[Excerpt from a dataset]
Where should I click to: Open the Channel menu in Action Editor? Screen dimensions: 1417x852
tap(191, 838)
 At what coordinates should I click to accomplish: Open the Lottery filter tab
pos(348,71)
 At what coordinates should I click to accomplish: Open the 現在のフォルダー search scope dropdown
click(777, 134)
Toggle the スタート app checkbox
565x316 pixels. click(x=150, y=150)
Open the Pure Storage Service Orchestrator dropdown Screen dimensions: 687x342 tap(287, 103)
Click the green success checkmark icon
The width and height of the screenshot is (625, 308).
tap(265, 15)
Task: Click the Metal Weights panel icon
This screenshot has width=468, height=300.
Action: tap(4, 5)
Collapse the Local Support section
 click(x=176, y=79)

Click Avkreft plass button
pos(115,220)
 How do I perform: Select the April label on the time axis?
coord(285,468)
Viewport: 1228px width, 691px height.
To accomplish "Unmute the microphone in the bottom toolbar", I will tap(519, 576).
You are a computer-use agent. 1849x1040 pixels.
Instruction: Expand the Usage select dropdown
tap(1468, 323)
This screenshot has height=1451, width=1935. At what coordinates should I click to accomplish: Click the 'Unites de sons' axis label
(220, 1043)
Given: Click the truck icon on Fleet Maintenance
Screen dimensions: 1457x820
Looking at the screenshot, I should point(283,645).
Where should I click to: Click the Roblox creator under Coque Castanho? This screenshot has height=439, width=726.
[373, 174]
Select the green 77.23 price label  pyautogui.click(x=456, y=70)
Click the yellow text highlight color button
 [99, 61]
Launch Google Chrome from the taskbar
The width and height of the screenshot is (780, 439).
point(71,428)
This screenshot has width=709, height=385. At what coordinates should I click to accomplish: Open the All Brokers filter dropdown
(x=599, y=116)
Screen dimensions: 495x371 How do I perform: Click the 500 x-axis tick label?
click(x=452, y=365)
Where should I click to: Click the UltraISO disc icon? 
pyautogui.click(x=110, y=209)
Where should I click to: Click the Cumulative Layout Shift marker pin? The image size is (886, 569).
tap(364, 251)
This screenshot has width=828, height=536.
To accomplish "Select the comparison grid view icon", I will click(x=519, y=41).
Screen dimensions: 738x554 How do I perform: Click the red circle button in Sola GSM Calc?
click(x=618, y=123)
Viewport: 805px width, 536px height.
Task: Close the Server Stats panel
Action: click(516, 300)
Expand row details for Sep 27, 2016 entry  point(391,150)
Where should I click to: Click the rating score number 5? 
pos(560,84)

[Problem to work on] Rewrite the lines above as a numbered list, omitting any blank lines.

[Answer to the exercise]
1. Where should I click to: Open the Channel menu in Action Editor? Screen dimensions: 1417x852
2. tap(191, 838)
3.  At what coordinates should I click to accomplish: Open the Lottery filter tab
4. pos(348,71)
5.  At what coordinates should I click to accomplish: Open the 現在のフォルダー search scope dropdown
6. click(777, 134)
7. Toggle the スタート app checkbox
8. 565x316 pixels. click(x=150, y=150)
9. Open the Pure Storage Service Orchestrator dropdown Screen dimensions: 687x342 tap(287, 103)
10. Click the green success checkmark icon
11. The width and height of the screenshot is (625, 308).
12. tap(265, 15)
13. Task: Click the Metal Weights panel icon
14. This screenshot has width=468, height=300.
15. Action: tap(4, 5)
16. Collapse the Local Support section
17.  click(x=176, y=79)
18. Click Avkreft plass button
19. pos(115,220)
20.  How do I perform: Select the April label on the time axis?
21. coord(285,468)
22. Viewport: 1228px width, 691px height.
23. To accomplish "Unmute the microphone in the bottom toolbar", I will tap(519, 576).
24. You are a computer-use agent. 1849x1040 pixels.
25. Instruction: Expand the Usage select dropdown
26. tap(1468, 323)
27. This screenshot has height=1451, width=1935. At what coordinates should I click to accomplish: Click the 'Unites de sons' axis label
28. (220, 1043)
29. Given: Click the truck icon on Fleet Maintenance
30. Screen dimensions: 1457x820
31. Looking at the screenshot, I should point(283,645).
32. Where should I click to: Click the Roblox creator under Coque Castanho? This screenshot has height=439, width=726.
33. [373, 174]
34. Select the green 77.23 price label  pyautogui.click(x=456, y=70)
35. Click the yellow text highlight color button
36.  [99, 61]
37. Launch Google Chrome from the taskbar
38. The width and height of the screenshot is (780, 439).
39. point(71,428)
40. This screenshot has width=709, height=385. At what coordinates should I click to accomplish: Open the All Brokers filter dropdown
41. (x=599, y=116)
42. Screen dimensions: 495x371 How do I perform: Click the 500 x-axis tick label?
43. click(x=452, y=365)
44. Where should I click to: Click the UltraISO disc icon? 
45. pyautogui.click(x=110, y=209)
46. Where should I click to: Click the Cumulative Layout Shift marker pin? The image size is (886, 569).
47. tap(364, 251)
48. This screenshot has width=828, height=536.
49. To accomplish "Select the comparison grid view icon", I will click(x=519, y=41).
50. Screen dimensions: 738x554 How do I perform: Click the red circle button in Sola GSM Calc?
51. click(x=618, y=123)
52. Viewport: 805px width, 536px height.
53. Task: Close the Server Stats panel
54. Action: click(516, 300)
55. Expand row details for Sep 27, 2016 entry  point(391,150)
56. Where should I click to: Click the rating score number 5? 
57. pos(560,84)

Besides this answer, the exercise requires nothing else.